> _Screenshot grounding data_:
════════

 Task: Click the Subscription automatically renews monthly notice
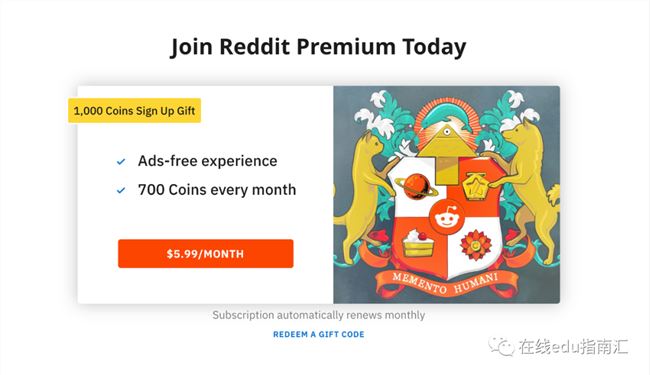click(318, 315)
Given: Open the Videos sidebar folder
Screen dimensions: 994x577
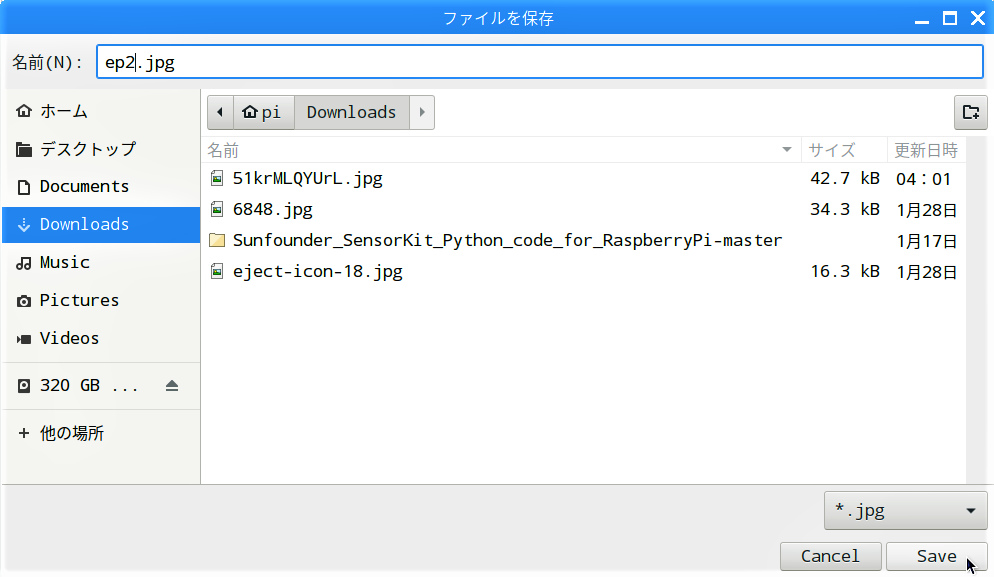Looking at the screenshot, I should click(x=101, y=338).
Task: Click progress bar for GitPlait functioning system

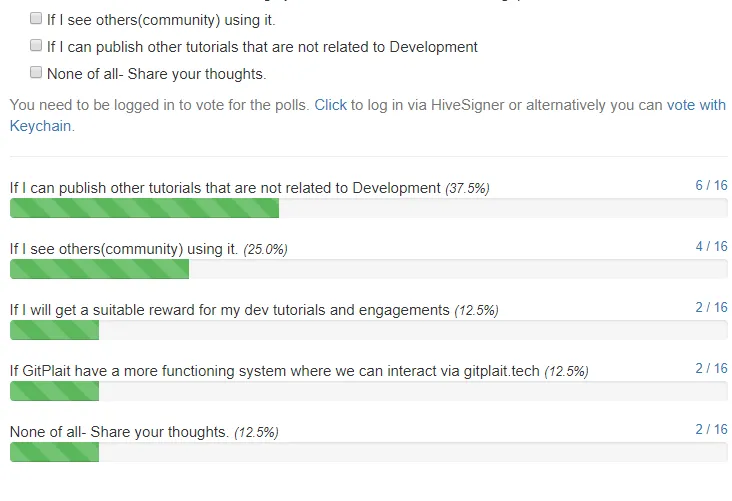Action: point(55,391)
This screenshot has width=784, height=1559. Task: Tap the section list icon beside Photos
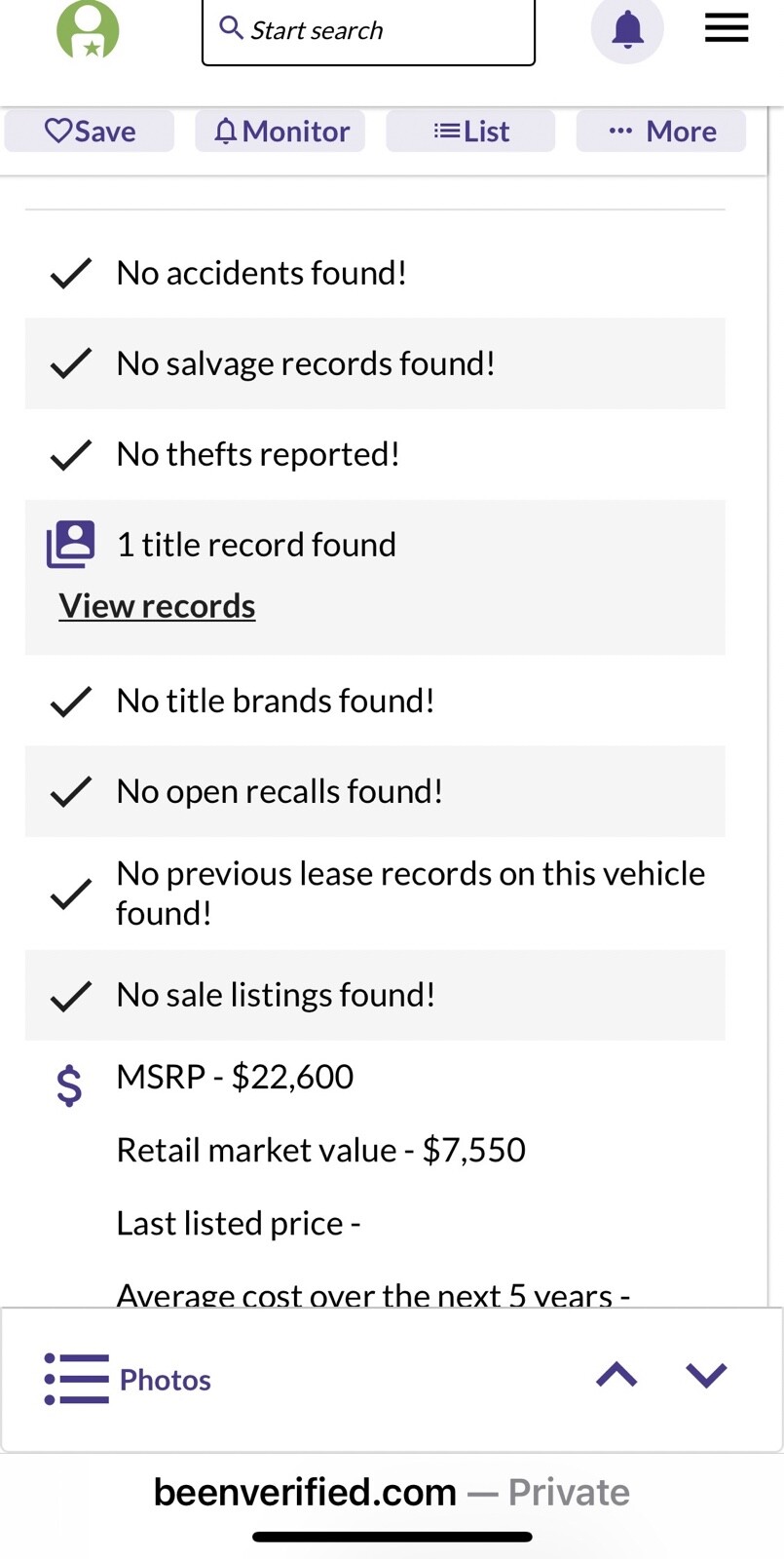coord(77,1379)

════════

Would you transcribe, exactly and only, the lines from the one that contains "Task: Click progress" through the last line of the data above, without any pictures?

> _TASK SOLUTION_:
Task: Click progress bar for GitPlait functioning system

Action: point(55,391)
This screenshot has width=784, height=1559. Task: Tap the section list icon beside Photos
coord(77,1379)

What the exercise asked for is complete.